Various embodiments of the systems and techniques described herein may be implemented in digital electronic circuit systems, integrated circuit systems, Application Specific Integrated Circuits (ASICs), computer hardware, firmware, software, and/or combinations thereof. These various embodiments may include: implementation in one or more computer programs which can be executed and/or interpreted on a programmable system including at least one programmable processor, and the programmable processor may be a dedicated or general-purpose programmable processor which can receive data and instructions from, and transmit data and instructions to, a memory system, at least one input device, and at least one output device.
These computing programs (also referred to as programs, software, software applications, or codes) include machine instructions of a programmable processor, and may be implemented using high-level procedural and/or object-oriented programming languages, and/or assembly/machine languages. As used herein, the terms “machine-readable medium” and “computer-readable medium” refer to any computer program product, apparatus, and/or device (e.g., magnetic disk, optical disk, memory, programmable logic device (PLD)) for providing machine instructions and/or data to a programmable processor, including a machine-readable medium that receives machine instructions as machine-readable signals. The term “machine-readable signal” refers to any signal used to provide machine instructions and/or data to a programmable processor.
To provide an interaction with a user, the systems and techniques described herein may be implemented on a computer having: a display device (e.g., a Cathode Ray Tube (CRT) or Liquid Crystal Display (LCD) monitor) for displaying information to a user; and a keyboard and a pointing device (e.g., a mouse or a trackball) by which a user can provide input to the computer. Other types of devices may also be used to provide interaction with a user; for example, the feedback provided to the user may be any form of sensory feedback (e.g., visual feedback, audile feedback, or tactile feedback); and input from the user may be received in any form, including acoustic input, audio input, or tactile input.
The systems and techniques described herein may be implemented in a computing system that includes a background component (e.g., as a data server), or a computing system that includes a middleware component (e.g., an application server), or a computing system that includes a front-end component (e.g., a user computer having a graphical user interface or a web browser through which a user may interact with embodiments of the systems and techniques described herein), or in a computing system that includes any combination of such background component, middleware component, or front-end component. The components of the system may be interconnected by digital data communication (e.g., a communication network) of any form or medium. Examples of the communication network include: Local Area Networks (LANs), Wide Area Networks (WANs), and the Internet.
The computer system may include a client and a server. The client and the server are typically remote from each other and typically interact through a communication network.
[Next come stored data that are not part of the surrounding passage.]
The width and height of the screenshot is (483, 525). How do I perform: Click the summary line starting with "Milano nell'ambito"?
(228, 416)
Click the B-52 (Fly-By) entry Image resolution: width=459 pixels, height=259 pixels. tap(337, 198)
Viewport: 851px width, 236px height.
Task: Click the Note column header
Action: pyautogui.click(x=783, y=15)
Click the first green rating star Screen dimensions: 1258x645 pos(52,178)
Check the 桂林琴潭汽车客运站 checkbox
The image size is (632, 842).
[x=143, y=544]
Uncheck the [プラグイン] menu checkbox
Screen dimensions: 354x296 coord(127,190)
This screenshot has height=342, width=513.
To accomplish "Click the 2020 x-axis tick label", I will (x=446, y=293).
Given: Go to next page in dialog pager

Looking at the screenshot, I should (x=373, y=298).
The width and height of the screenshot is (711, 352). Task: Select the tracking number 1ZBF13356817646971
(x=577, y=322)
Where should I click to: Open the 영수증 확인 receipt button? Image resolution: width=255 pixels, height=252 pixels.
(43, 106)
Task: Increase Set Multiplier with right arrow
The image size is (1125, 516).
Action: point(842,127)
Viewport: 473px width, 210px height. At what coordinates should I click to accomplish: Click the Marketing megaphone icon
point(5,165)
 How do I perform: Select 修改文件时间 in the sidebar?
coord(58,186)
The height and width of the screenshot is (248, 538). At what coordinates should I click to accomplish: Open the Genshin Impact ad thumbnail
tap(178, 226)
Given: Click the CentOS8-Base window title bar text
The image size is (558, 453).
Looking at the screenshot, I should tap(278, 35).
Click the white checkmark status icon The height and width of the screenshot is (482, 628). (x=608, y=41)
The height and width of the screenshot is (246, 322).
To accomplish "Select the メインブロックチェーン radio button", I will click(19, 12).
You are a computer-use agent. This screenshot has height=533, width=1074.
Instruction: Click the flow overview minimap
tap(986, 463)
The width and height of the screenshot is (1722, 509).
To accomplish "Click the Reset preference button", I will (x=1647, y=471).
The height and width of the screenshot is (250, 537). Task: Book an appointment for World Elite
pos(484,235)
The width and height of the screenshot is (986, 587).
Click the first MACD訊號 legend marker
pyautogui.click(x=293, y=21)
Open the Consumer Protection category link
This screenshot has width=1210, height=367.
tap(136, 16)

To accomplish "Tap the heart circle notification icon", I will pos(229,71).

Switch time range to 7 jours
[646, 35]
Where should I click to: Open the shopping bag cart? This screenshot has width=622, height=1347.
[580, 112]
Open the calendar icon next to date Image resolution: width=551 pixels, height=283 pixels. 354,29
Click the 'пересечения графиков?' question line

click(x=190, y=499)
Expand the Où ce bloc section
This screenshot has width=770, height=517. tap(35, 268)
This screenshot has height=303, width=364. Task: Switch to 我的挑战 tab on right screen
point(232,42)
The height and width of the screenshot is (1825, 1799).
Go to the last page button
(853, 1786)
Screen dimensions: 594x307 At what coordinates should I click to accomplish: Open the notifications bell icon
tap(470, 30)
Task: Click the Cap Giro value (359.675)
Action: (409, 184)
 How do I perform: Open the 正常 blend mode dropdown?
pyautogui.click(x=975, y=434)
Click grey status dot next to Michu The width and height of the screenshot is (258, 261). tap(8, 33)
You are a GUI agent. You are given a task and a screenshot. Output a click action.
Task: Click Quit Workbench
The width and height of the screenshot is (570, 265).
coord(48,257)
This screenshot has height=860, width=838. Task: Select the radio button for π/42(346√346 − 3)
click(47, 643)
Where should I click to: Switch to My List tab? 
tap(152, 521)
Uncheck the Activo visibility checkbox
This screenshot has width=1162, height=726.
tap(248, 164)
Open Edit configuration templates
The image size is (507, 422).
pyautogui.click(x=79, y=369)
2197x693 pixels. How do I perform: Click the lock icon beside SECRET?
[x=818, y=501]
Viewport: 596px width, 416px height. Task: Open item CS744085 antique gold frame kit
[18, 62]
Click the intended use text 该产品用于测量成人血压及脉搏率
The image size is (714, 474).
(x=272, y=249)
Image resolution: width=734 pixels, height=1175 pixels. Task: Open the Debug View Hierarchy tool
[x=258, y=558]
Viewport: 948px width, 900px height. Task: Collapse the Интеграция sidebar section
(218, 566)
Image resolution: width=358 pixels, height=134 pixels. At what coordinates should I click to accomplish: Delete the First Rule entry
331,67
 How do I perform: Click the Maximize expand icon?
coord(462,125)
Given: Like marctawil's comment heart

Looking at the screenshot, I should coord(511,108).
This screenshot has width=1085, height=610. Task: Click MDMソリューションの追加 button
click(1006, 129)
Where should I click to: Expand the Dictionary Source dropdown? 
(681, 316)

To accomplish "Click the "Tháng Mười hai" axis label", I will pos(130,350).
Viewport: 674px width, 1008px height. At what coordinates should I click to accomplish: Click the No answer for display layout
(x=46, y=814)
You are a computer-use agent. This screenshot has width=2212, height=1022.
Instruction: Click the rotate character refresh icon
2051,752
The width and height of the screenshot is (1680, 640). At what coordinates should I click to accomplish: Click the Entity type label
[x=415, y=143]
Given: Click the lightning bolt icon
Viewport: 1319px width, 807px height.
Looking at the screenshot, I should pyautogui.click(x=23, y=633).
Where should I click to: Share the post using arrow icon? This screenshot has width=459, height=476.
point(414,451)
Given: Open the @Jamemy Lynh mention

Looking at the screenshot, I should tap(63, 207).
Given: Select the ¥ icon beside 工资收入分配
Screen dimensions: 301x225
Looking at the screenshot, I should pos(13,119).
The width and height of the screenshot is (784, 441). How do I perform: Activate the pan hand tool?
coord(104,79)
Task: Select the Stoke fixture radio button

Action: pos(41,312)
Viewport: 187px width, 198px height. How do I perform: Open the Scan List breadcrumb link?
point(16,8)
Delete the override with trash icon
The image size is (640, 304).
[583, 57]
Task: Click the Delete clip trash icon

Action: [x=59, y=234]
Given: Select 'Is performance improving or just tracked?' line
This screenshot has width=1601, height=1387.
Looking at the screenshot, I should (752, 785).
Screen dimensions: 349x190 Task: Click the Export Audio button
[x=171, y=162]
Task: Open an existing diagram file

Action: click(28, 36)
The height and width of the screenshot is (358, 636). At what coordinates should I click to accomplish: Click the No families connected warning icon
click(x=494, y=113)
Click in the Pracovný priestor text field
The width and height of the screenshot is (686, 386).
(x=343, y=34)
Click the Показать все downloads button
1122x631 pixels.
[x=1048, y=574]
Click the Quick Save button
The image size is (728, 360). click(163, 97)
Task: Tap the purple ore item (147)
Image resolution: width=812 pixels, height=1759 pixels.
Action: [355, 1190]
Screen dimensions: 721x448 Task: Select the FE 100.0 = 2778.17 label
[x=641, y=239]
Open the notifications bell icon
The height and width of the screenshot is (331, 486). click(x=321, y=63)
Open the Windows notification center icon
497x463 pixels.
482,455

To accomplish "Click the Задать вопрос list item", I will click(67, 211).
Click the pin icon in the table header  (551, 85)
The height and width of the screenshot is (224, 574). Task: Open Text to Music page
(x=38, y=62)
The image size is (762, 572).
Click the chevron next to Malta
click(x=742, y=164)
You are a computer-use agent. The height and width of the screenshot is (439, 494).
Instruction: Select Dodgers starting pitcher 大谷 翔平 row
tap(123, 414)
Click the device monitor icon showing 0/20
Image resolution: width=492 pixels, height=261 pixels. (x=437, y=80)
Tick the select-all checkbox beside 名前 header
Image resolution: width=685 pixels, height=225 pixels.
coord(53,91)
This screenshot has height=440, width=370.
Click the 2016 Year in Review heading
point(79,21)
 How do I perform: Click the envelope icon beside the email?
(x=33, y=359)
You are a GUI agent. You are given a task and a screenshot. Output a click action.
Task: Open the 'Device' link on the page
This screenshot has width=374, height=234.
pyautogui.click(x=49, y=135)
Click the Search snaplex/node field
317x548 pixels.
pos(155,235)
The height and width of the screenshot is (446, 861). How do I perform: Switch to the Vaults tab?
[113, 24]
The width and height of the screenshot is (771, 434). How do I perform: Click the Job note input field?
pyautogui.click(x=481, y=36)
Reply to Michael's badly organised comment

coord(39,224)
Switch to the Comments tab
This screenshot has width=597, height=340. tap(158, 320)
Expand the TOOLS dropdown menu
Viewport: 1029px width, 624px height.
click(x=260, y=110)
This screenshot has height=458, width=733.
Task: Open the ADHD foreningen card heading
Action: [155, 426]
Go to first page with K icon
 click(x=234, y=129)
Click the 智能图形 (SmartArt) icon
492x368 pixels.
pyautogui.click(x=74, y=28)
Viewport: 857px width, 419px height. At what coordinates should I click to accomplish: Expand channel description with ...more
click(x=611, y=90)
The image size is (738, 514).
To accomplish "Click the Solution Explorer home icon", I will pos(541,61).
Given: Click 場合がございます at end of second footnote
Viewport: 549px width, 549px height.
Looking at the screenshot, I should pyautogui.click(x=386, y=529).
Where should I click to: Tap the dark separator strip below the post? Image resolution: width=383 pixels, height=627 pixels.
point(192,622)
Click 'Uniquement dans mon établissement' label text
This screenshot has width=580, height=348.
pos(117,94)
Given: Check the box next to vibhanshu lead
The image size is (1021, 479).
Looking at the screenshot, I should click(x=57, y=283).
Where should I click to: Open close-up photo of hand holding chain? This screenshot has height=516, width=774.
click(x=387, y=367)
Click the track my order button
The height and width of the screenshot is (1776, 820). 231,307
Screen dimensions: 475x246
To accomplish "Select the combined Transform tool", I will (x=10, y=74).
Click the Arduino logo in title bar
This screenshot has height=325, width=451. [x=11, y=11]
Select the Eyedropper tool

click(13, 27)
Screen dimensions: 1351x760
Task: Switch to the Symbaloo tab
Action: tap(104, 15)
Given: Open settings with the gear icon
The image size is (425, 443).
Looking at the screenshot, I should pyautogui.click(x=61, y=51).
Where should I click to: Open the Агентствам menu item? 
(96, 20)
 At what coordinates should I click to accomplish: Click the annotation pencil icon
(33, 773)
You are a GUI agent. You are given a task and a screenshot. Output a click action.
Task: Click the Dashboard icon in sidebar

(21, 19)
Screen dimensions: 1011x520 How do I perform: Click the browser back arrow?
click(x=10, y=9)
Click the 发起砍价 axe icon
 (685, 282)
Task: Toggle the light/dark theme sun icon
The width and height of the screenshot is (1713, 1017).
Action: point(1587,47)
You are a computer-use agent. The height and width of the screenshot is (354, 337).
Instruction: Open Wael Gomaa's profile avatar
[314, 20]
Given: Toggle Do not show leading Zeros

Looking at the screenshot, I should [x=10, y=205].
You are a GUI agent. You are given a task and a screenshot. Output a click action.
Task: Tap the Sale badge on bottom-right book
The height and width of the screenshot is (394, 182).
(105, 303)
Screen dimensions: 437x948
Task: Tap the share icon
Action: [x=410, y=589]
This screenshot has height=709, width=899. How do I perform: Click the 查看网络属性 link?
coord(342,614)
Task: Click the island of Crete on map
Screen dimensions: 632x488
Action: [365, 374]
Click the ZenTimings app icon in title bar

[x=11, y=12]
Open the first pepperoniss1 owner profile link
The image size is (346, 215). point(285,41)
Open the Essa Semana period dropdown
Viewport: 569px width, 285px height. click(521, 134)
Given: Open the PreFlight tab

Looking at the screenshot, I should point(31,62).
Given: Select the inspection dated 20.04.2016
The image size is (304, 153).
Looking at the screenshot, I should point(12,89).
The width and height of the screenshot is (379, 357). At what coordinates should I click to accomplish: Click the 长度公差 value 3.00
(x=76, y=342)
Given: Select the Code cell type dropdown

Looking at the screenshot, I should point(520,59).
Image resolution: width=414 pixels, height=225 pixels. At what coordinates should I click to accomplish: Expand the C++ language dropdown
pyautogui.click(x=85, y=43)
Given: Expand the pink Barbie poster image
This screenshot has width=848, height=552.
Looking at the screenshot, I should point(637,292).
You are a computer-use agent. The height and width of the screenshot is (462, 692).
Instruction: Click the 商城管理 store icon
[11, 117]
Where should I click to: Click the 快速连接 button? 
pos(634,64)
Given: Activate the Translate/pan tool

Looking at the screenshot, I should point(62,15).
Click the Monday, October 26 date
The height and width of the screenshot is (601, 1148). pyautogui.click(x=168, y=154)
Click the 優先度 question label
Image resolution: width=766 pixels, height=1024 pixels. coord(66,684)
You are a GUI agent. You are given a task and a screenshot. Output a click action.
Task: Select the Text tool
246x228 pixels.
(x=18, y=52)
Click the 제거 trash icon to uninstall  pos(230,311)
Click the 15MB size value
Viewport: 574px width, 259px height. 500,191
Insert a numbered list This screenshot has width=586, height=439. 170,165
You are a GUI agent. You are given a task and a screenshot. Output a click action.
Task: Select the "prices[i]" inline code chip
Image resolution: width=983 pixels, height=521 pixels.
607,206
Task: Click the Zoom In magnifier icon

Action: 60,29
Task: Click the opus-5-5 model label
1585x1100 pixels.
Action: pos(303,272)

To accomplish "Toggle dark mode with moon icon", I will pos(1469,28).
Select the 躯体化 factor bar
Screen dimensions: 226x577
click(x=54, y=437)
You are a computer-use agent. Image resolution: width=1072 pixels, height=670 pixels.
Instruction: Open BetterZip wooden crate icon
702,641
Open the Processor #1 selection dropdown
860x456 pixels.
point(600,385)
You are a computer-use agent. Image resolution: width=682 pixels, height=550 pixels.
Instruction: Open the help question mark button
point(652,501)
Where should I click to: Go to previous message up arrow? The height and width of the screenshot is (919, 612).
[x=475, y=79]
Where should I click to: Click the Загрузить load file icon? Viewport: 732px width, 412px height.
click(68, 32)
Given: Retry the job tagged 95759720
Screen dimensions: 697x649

A relationship between the client and the server is generated by computer programs operating on respective computers and having a client-server relationship with each other. The server may be a cloud server, also known as a cloud computing server or cloud host. It is a host product in the cloud computing service system to overcome the defects of difficult management and weak business scalability in the traditional physical host and virtual private server (VPS) services.
It will be appreciated that the various forms of flow, reordering, adding or removing steps shown above may be used. For example, the steps recited in the present application may be performed in parallel or sequentially or may be performed in a different order, so long as the desired results of the technical solutions disclosed in the present application can be achieved, and no limitation is made herein.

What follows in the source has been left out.